Honeypot captchas and accessibility


I have been looking at ways to prevent spam bots from posting, regstering and performing actions on my site.


Initially, I thought about implementing ReCAPTCHA using its API. However, I have found ReCAPTCHAs to be getting more difficult to read these days (some of the distorted letters aren't even legible!). I also found the audio option supplied for vision-impaired users to be frustrating and even harder to use.



I have been looking at other ways to prevent spam bots. The checkbox captcha and honeypot captcha are described on this site, so I won't go on and describe them.


I have ruled out a checkbox captcha because it is generated client-side using javascript. I only use Javascript for progressive enhancemet.


The honeypot captcha seems to be the best solution. However, I am interested in its accessibility with screen readers and other web browsing tools for the visually impaired, having no experience with those tools.
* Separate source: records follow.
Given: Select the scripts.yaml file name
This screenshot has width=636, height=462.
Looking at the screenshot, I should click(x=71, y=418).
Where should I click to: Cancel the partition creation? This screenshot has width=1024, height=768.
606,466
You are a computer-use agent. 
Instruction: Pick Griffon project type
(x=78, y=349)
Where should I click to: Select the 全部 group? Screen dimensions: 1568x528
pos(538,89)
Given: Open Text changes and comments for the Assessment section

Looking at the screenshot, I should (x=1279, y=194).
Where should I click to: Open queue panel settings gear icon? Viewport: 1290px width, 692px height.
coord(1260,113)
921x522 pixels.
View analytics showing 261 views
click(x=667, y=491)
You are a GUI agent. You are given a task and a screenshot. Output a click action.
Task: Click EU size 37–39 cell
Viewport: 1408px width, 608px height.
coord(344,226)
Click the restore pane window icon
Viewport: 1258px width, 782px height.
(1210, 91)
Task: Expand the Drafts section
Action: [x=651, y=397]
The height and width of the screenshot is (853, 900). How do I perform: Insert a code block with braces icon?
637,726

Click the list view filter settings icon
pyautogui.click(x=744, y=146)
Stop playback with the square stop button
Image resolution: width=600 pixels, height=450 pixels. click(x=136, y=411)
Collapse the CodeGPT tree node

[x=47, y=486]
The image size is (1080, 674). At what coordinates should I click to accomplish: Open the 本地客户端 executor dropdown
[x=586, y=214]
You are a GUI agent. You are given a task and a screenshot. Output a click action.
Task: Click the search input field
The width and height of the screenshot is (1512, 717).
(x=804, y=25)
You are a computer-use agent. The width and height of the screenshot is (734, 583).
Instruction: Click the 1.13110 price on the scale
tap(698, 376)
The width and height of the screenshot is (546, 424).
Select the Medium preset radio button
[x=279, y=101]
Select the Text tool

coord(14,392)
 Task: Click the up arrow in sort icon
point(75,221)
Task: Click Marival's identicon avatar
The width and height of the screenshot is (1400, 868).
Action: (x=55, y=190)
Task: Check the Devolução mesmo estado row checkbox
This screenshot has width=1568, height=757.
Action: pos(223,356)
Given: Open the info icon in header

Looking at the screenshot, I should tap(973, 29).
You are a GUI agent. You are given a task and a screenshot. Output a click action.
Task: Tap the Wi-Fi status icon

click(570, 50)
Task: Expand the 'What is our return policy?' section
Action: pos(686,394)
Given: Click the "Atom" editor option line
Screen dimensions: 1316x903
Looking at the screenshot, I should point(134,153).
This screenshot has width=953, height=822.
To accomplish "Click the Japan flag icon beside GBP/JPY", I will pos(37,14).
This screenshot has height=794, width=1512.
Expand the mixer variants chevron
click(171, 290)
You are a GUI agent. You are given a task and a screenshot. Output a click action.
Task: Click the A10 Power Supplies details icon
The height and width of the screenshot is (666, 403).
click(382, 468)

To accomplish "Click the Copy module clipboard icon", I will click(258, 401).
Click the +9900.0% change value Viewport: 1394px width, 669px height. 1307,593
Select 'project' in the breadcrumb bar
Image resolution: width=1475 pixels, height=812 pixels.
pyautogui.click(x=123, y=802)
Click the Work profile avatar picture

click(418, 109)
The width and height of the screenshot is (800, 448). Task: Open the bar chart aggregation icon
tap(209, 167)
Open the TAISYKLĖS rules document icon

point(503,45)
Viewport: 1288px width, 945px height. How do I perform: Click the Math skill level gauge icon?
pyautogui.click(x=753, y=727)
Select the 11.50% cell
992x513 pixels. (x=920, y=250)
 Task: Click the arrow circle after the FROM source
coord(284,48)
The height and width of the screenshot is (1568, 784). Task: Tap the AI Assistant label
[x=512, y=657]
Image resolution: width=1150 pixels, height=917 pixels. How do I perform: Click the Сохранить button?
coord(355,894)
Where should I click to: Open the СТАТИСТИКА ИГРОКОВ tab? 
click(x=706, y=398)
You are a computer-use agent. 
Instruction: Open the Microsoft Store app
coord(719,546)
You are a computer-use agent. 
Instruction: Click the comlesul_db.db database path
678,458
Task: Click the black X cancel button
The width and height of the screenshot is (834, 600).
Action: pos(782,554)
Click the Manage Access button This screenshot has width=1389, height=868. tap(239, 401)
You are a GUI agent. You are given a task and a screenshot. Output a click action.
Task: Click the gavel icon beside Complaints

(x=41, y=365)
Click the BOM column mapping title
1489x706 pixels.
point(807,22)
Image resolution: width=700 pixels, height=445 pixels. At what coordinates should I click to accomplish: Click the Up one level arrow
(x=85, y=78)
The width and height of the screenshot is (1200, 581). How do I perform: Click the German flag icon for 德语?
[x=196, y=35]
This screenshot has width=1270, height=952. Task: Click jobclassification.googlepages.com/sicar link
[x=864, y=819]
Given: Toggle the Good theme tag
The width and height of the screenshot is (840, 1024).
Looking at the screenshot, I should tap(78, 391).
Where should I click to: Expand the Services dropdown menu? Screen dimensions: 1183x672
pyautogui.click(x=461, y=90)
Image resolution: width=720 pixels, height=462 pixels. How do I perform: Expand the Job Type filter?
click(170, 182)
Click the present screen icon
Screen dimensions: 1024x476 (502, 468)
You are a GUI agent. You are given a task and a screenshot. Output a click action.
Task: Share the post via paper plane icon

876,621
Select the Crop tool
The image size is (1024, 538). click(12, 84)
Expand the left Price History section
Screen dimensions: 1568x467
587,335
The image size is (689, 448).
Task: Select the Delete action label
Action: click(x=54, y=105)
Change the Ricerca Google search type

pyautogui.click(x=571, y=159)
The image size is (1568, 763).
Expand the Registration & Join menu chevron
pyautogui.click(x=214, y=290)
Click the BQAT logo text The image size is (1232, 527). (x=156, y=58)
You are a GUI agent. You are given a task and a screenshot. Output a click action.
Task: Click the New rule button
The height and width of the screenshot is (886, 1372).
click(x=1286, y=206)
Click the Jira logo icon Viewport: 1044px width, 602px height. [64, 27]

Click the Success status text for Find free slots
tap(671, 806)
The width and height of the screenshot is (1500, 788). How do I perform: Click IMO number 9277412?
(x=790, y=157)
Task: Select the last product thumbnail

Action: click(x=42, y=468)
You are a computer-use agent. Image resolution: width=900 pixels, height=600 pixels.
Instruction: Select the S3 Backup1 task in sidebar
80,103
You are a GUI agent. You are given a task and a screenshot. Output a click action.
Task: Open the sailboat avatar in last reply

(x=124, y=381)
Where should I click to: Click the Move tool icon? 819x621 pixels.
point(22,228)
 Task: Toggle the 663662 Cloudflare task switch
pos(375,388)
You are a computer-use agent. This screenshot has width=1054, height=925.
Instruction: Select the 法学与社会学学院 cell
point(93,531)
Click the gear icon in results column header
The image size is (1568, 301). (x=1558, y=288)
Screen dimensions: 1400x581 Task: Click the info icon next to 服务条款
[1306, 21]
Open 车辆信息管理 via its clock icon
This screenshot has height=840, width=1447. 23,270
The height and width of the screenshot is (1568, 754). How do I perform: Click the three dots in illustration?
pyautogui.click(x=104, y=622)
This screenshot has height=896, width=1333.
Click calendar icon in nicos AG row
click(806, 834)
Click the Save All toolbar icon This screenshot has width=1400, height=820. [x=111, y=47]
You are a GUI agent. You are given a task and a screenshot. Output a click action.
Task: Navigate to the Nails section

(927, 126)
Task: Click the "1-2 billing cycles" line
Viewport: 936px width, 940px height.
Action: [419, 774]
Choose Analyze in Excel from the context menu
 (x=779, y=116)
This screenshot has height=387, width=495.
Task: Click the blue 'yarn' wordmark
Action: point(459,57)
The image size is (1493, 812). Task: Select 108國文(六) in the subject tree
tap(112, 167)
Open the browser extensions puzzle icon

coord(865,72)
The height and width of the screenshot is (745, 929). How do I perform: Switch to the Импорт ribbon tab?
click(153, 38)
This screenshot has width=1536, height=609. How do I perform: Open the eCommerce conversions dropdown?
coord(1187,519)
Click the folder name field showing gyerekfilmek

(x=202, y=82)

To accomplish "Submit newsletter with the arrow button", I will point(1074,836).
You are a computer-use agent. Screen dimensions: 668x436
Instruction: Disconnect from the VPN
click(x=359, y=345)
How good are screen readers/ visually impaired tools at parsing CSS? Do they even parse and apply css styles? Has anyone got any examples or implemented honeypot captchas that satisfies accessibility compliance?



Answer



The typical honeypot CAPTCHA field has a proper label: "If you are a human, do not fill in this field." or some other clear label telling the user what it is.


And, as such, a screen reader should read it just fine.


If you're looking for true usability and accessibility, however, then realize any sort of CAPTCHA is a detriment. It's putting the burden on the site user rather than site owner.


Of course, that's often a tradeoff that has to be done for pragmatic reasons.